(PROBLEM TO SOLVE) The entries below contain a stretch that opens with the line containing "The height and width of the screenshot is (882, 1669)." and closes with the line containing "Click the miro.com/app/board/ address bar"; set down that stretch exactly, both ends included, and nothing else.

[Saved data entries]
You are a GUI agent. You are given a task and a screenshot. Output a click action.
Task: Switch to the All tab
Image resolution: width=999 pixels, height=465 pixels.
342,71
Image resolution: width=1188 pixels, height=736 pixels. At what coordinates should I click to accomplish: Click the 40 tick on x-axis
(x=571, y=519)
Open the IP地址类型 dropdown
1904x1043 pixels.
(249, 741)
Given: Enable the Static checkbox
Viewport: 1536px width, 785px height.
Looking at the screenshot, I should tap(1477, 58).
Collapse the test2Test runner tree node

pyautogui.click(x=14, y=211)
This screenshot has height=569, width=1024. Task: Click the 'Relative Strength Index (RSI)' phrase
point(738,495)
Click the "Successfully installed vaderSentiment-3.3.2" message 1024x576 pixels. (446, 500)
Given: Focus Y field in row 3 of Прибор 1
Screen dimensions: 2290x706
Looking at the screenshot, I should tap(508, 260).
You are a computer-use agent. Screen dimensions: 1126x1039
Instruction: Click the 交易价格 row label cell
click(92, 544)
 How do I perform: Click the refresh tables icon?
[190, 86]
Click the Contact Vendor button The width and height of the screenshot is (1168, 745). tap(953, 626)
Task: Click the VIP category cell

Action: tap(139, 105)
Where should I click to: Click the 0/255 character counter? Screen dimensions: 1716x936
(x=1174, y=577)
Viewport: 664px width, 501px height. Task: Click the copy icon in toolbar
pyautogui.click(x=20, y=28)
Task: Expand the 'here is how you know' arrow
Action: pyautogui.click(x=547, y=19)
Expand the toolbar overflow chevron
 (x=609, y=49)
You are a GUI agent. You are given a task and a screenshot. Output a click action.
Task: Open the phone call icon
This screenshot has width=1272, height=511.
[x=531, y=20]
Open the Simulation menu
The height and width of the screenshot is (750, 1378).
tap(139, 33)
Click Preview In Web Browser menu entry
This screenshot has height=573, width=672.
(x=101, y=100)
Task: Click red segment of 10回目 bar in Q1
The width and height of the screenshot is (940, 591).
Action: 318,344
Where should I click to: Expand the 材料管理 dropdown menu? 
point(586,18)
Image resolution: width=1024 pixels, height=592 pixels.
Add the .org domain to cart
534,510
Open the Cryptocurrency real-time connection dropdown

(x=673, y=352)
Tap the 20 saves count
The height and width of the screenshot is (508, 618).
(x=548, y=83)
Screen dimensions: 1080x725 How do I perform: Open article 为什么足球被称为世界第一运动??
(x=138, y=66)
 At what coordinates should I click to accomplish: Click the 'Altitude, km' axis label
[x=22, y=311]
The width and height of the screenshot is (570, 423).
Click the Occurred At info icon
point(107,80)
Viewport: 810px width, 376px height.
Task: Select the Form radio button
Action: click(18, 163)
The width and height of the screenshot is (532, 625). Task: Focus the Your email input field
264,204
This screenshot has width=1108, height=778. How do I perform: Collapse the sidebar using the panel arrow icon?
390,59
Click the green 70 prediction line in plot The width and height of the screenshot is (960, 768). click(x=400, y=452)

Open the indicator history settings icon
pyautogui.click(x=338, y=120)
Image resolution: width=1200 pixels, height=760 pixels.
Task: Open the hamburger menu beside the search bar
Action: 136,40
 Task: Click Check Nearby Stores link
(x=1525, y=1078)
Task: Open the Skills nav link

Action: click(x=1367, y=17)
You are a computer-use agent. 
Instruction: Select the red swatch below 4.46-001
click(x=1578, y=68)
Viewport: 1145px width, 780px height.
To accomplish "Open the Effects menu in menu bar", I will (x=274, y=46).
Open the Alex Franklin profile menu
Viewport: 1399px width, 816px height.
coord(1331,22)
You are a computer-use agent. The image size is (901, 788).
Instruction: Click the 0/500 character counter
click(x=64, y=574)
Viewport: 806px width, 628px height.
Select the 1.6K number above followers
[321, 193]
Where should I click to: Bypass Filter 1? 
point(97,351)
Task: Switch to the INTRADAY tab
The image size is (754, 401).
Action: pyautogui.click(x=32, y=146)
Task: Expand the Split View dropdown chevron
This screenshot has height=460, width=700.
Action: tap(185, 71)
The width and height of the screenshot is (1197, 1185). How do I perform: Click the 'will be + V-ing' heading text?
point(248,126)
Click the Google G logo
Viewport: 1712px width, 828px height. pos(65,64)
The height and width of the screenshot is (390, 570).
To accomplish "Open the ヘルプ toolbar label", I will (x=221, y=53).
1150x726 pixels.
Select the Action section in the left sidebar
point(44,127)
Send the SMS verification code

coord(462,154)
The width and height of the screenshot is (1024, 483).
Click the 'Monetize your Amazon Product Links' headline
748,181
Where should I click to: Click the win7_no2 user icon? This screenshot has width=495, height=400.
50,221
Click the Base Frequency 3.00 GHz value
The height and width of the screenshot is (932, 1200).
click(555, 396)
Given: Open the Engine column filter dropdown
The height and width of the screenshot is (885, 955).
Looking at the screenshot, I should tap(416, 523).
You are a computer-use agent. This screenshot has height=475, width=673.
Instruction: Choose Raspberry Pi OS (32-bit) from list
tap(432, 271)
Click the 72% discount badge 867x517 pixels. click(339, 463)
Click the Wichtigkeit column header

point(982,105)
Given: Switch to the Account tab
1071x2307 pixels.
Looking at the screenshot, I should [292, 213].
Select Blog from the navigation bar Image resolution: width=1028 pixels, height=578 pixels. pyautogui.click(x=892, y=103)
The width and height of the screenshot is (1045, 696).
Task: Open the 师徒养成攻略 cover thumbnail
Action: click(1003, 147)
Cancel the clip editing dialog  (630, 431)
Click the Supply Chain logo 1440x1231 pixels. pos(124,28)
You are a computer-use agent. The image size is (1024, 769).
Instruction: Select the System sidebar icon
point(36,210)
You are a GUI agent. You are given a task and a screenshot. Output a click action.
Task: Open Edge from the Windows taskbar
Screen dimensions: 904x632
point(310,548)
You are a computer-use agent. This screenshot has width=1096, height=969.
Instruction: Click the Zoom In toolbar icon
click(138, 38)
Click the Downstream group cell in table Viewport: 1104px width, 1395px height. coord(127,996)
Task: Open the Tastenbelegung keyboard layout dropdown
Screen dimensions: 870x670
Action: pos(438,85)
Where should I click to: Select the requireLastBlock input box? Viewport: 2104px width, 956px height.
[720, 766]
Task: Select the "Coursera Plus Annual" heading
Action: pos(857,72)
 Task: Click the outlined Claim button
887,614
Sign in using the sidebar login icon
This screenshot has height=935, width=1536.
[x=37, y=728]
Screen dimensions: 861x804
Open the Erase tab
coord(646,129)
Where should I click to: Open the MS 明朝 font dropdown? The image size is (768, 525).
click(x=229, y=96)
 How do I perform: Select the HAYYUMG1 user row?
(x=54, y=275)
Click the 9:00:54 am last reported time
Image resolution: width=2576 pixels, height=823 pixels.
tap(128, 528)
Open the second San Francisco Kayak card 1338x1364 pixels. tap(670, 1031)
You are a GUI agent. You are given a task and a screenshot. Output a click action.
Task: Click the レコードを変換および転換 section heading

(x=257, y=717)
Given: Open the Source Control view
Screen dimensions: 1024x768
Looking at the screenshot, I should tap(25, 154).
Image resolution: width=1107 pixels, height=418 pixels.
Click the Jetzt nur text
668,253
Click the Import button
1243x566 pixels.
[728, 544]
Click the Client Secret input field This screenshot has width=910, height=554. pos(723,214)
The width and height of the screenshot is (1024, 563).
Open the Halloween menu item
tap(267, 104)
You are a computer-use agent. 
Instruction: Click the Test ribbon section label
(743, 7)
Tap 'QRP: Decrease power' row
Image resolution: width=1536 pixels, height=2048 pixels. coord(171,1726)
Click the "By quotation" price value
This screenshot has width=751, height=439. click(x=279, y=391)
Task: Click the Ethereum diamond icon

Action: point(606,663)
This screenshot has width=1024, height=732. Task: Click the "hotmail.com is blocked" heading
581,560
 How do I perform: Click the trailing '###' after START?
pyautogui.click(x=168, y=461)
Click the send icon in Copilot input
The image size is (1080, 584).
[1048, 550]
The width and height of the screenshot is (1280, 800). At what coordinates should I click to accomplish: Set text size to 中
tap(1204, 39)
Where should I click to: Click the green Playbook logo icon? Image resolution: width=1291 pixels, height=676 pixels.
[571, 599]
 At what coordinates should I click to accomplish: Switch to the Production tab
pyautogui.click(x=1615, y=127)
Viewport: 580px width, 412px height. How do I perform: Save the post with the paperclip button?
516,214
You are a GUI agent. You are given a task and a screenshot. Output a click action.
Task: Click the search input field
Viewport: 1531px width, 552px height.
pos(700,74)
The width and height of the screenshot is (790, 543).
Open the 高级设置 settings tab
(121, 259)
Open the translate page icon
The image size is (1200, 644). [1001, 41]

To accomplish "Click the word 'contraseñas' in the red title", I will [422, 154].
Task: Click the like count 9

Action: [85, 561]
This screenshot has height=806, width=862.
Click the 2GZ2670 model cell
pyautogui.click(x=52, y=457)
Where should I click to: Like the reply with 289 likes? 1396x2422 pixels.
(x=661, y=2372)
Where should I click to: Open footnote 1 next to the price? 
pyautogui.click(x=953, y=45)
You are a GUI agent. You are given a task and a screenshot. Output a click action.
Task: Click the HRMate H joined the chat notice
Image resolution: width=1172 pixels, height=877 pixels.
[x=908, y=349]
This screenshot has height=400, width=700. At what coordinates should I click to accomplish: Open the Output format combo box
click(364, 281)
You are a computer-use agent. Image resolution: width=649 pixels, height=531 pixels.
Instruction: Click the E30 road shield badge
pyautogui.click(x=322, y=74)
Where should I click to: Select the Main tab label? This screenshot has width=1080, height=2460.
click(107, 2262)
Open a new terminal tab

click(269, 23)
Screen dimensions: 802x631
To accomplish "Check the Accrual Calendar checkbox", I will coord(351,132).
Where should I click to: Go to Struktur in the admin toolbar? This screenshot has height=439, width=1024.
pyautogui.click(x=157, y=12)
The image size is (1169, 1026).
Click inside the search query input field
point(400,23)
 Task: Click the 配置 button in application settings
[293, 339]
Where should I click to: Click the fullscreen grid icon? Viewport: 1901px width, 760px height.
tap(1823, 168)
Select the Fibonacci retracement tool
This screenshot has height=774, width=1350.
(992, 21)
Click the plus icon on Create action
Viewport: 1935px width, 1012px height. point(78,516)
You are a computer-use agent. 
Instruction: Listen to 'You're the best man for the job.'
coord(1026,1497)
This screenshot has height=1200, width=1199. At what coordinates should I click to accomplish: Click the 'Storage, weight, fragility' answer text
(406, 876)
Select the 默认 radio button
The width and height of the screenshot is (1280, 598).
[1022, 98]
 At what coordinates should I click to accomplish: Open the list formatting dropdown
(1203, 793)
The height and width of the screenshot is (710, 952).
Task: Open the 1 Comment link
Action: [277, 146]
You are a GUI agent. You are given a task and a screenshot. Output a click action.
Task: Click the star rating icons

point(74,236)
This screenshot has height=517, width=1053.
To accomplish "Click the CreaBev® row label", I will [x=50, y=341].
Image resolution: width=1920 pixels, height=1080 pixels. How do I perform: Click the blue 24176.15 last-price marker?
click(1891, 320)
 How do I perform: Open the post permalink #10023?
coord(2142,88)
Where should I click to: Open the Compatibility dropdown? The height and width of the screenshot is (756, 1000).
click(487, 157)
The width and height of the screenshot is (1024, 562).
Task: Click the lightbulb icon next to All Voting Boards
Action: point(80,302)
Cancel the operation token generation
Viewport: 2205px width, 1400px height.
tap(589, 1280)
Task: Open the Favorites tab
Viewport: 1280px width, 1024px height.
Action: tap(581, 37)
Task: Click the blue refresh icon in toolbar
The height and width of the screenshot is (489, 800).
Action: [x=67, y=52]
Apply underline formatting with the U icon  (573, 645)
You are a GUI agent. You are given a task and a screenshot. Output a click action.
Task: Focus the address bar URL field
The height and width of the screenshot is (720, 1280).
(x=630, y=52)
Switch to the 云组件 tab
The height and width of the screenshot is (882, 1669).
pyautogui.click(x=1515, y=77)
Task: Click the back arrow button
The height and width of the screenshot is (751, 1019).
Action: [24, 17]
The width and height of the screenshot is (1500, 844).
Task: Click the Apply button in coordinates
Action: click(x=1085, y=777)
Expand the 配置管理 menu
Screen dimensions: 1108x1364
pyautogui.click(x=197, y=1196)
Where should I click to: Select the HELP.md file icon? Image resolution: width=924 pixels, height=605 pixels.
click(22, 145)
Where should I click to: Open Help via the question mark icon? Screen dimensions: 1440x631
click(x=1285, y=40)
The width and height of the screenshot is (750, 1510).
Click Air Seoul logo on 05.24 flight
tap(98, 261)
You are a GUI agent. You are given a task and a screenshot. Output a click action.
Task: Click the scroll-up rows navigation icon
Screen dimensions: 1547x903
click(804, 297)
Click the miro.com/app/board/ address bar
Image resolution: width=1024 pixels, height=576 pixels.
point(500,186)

(TASK RESPONSE)
The height and width of the screenshot is (882, 1669).
pyautogui.click(x=1515, y=77)
Task: Click the back arrow button
The height and width of the screenshot is (751, 1019).
Action: [24, 17]
The width and height of the screenshot is (1500, 844).
Task: Click the Apply button in coordinates
Action: click(x=1085, y=777)
Expand the 配置管理 menu
Screen dimensions: 1108x1364
pyautogui.click(x=197, y=1196)
Where should I click to: Select the HELP.md file icon? Image resolution: width=924 pixels, height=605 pixels.
click(22, 145)
Where should I click to: Open Help via the question mark icon? Screen dimensions: 1440x631
click(x=1285, y=40)
The width and height of the screenshot is (750, 1510).
Click Air Seoul logo on 05.24 flight
tap(98, 261)
You are a GUI agent. You are given a task and a screenshot. Output a click action.
Task: Click the scroll-up rows navigation icon
Screen dimensions: 1547x903
click(804, 297)
Click the miro.com/app/board/ address bar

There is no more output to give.